## What you will do
Reproduce the portion of the film review from "The Bad Batch (2016), directed" to "earmarked Bad Batch." word for word.

## Excerpted text
—————
The Bad Batch (2016)

The Bad Batch (2016), directed by Ana Lily Amirpour, written by Ana Lily Amirpour, starring Suki Waterhouse, Jason Momoa, Keanu Reeves, Jim Carrey, Jayda Fink

At times it's far too obvious that a movie is just trying too hard. From the getgo, the Bad Batch feels like it's trying so hard to be something greater than it actually is, no matter what. It doesn't try to do it with the script, which is a pretty straightforward B-flick dystopia,  but with imagery and music. It's trying its hardest to create a dreamlike state, where things happen and everything feels odd despite it is set in a world where on the other side there's a group of cannibals, on the other drugs popping ravers, both contained inside of a huge desert prison, where the USA is ferrying its criminals, earmarked Bad Batch.
—————
## Raw data

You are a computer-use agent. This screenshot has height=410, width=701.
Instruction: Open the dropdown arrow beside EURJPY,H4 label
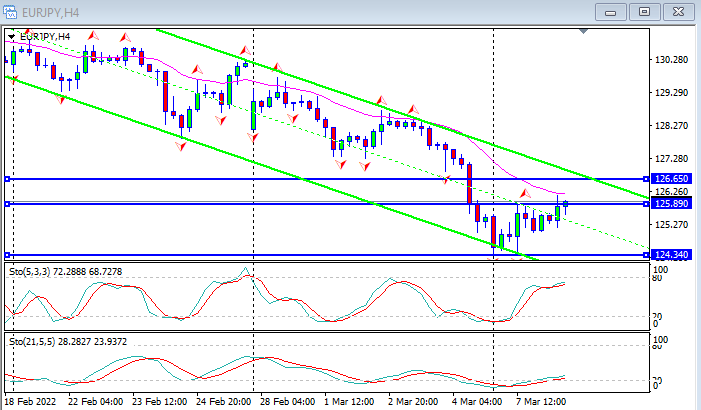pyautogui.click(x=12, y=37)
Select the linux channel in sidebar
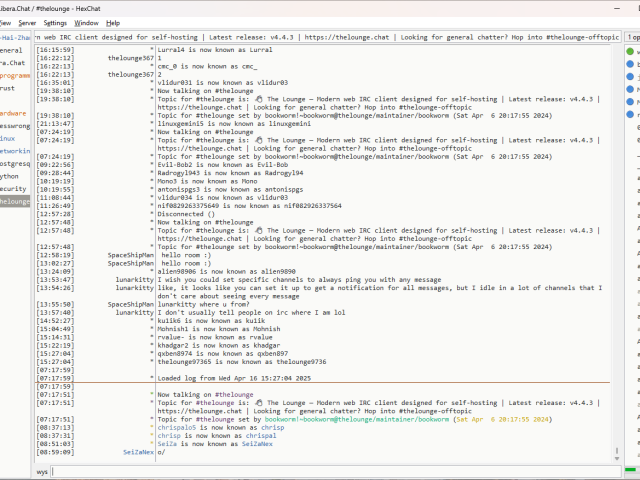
—————
## Answer space
The Bad Batch (2016), directed by Ana Lily Amirpour, written by Ana Lily Amirpour, starring Suki Waterhouse, Jason Momoa, Keanu Reeves, Jim Carrey, Jayda Fink

At times it's far too obvious that a movie is just trying too hard. From the getgo, the Bad Batch feels like it's trying so hard to be something greater than it actually is, no matter what. It doesn't try to do it with the script, which is a pretty straightforward B-flick dystopia,  but with imagery and music. It's trying its hardest to create a dreamlike state, where things happen and everything feels odd despite it is set in a world where on the other side there's a group of cannibals, on the other drugs popping ravers, both contained inside of a huge desert prison, where the USA is ferrying its criminals, earmarked Bad Batch.